Oct 23, 2006

Fundamentalism in Pakistani Colleges - an update

I recently commented on the IJT's activities at Punjab University when I read a TIME article which described some of the activities of these hooligans. Seems like things are now getting out of hand. Here is the Dawn editorial from the the 16th of October. This is so tragic. All these people should be put behind bars.

THE Lahore police have failed to stop a group of angry Punjab University students from blocking the city’s main arteries, causing commuters and transporters hardship and distress over the past week. Students belonging to Islami Jamiat-i-Tulaba have been demanding the reinstatement of a number of fellow students who were rusticated by the vice-chancellor. The latter was forced to take the extreme step after failing to rein in the IJT hoodlums who caused disruptions in normal academic activities on the campus. Backed by the Jamaat-i-Islami, the student group has a long history of resorting to arm-twisting of teachers and the university administration to get its way in the conduct of institutional and extra-curricular affairs. Groups of the student body routinely go around imposing a self-righteous moral code on the campus, often in violation of all rules and regulations; the latest has been the IJT’s bid to get the university administration to dismantle the newly set-up department of musicology.
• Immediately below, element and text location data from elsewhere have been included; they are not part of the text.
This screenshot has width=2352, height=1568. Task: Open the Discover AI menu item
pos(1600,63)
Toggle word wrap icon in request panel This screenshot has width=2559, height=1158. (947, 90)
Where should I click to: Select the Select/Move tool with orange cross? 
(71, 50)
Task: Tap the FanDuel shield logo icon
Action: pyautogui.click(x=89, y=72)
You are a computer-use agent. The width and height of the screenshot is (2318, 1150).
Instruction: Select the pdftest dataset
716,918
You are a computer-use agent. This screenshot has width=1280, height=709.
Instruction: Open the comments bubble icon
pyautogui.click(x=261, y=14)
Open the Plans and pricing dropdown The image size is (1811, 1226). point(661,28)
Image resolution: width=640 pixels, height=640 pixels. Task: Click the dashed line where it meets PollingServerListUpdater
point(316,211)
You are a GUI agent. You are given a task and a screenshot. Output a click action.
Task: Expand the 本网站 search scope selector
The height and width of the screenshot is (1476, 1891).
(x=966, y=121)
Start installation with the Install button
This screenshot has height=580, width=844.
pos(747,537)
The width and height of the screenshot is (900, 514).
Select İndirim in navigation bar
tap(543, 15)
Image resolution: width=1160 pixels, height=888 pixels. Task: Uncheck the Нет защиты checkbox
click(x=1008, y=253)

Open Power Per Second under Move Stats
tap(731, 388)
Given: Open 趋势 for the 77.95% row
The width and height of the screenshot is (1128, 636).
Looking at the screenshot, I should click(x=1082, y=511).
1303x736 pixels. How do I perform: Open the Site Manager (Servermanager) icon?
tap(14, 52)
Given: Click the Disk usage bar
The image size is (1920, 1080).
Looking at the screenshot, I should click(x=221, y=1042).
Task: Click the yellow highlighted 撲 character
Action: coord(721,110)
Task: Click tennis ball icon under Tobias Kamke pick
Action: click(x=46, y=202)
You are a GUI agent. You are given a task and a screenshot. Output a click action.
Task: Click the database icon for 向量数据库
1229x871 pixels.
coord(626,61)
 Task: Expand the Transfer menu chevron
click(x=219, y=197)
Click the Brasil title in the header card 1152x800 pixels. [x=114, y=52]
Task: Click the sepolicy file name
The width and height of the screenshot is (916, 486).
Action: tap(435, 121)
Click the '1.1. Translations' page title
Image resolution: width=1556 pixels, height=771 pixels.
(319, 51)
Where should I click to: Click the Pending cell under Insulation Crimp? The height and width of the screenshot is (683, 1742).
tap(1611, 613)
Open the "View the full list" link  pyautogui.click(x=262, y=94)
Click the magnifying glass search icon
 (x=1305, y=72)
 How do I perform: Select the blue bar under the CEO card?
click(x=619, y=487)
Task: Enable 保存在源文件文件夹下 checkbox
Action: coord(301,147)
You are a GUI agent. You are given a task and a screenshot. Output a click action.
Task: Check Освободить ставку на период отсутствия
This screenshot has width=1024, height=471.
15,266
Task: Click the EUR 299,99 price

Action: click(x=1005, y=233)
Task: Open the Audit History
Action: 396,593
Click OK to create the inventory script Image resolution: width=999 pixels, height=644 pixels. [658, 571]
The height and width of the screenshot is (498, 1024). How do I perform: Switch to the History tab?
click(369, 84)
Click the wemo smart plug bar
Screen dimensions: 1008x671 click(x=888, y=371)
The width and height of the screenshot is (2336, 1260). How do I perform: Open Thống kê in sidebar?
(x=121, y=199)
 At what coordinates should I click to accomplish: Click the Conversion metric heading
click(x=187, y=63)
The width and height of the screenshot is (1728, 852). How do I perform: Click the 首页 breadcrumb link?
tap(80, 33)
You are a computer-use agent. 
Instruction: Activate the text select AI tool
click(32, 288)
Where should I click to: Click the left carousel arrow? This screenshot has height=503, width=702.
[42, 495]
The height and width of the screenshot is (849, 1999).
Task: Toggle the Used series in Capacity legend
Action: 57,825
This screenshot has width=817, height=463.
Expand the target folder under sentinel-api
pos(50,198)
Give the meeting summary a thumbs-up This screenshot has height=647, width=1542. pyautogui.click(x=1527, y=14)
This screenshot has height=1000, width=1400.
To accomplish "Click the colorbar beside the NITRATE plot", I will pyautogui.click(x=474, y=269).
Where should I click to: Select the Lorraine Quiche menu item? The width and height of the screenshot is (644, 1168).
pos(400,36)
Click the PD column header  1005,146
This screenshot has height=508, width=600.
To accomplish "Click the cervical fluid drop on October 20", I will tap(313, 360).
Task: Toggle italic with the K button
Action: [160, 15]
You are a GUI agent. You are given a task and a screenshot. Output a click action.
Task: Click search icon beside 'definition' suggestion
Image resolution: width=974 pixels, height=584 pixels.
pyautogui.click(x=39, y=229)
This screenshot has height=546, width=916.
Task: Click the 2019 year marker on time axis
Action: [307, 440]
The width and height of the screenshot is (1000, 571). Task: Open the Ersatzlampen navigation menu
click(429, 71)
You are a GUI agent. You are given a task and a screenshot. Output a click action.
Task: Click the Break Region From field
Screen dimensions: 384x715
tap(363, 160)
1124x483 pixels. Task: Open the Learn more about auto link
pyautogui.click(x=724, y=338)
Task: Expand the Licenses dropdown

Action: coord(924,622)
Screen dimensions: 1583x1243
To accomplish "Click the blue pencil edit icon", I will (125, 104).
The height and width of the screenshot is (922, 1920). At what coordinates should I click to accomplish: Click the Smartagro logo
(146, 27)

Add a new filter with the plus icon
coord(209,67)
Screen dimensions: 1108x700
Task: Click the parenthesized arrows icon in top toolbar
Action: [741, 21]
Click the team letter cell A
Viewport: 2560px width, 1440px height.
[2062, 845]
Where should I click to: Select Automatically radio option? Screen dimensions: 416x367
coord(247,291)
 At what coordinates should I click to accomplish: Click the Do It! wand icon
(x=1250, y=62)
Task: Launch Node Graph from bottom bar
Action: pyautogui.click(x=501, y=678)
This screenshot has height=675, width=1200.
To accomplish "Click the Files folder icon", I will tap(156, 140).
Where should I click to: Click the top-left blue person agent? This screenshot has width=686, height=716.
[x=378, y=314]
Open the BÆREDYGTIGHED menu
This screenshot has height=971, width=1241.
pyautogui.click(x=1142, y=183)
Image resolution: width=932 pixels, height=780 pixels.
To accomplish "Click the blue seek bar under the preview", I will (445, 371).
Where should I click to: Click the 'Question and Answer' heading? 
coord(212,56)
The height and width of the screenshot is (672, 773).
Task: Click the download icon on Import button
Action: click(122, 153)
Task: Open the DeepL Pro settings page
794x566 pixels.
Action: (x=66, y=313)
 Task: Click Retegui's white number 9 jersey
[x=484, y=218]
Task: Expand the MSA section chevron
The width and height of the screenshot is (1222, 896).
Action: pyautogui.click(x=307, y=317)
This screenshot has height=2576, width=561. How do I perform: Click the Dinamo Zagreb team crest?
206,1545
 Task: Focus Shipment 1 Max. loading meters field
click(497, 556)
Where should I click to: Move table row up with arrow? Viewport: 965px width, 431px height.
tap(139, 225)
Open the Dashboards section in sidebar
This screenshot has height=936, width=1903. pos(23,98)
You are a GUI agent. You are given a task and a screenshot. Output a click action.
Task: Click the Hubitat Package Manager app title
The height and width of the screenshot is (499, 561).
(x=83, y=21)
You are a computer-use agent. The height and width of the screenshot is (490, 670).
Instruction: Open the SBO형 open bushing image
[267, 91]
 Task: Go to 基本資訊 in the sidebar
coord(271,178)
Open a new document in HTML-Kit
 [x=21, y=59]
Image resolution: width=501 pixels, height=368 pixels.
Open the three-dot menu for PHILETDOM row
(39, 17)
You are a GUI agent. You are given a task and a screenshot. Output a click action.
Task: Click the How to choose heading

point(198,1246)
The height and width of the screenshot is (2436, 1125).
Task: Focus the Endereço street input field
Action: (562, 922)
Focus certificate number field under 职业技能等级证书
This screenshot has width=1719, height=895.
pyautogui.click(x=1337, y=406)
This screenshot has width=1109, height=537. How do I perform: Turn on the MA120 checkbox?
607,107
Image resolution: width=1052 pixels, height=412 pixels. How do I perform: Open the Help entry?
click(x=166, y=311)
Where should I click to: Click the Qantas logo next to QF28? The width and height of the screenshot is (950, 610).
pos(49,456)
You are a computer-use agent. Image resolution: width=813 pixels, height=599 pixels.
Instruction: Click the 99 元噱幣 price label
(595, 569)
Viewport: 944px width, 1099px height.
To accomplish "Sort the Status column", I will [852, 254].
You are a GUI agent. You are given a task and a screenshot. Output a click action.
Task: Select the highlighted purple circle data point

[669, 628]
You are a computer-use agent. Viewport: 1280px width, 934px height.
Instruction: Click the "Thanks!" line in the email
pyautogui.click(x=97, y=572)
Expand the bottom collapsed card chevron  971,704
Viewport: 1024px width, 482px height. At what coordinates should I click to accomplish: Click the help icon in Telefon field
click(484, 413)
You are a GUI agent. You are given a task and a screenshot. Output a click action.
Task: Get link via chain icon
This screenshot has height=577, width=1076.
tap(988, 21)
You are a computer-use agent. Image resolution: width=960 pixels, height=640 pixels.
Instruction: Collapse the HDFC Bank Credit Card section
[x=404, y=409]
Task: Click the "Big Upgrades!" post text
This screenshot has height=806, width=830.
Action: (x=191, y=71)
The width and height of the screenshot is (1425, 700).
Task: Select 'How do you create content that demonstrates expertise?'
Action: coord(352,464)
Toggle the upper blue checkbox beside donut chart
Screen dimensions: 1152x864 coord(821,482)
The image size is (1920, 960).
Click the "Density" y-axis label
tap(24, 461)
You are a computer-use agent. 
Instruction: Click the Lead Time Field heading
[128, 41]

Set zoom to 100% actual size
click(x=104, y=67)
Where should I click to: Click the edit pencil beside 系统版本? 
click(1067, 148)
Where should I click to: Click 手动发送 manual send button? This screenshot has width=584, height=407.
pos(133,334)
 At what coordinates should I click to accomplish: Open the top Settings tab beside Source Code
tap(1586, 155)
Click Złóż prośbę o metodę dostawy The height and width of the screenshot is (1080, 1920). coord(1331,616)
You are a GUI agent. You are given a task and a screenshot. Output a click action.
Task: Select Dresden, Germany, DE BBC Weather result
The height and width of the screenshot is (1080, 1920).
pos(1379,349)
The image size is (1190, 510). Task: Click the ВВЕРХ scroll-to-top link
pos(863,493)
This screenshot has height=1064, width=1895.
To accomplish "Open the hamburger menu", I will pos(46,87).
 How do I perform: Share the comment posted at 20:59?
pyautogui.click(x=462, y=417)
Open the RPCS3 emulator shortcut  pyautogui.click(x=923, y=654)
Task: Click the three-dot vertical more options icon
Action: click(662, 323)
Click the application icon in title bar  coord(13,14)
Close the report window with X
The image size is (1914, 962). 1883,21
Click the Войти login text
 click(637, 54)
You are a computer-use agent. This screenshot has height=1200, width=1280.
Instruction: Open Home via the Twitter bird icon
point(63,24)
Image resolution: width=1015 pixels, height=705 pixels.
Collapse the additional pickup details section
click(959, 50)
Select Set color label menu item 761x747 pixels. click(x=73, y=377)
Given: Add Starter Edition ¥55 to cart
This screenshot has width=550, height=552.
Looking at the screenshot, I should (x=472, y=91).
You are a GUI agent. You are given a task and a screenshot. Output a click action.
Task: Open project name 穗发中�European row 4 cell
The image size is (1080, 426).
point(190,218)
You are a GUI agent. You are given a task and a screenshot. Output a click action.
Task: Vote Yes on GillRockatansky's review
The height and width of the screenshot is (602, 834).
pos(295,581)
The self-proclaimed guardians of morality are also accused of forcing the staff to manipulate exam dates, alter result cards and allow non-enrolled students to occupy hostel rooms. Thus far the student group’s highhanded tactics were confined to the university campus. But the latest acts of high-handedness witnessed in the vicinity of the PU’s new campus during the last week seem now to be getting out of hand: public transport was attacked and the roads were blocked, causing massive traffic jams that lasted several hours.

All this is more than conduct unbecoming on the part of the errant student organisation, and calls for appropriate action by the university administration and the law enforcement agencies. This must be done to ensure that normal academic activities on campus are not affected, nor roads blocked in protest over matters that are in breach of the law.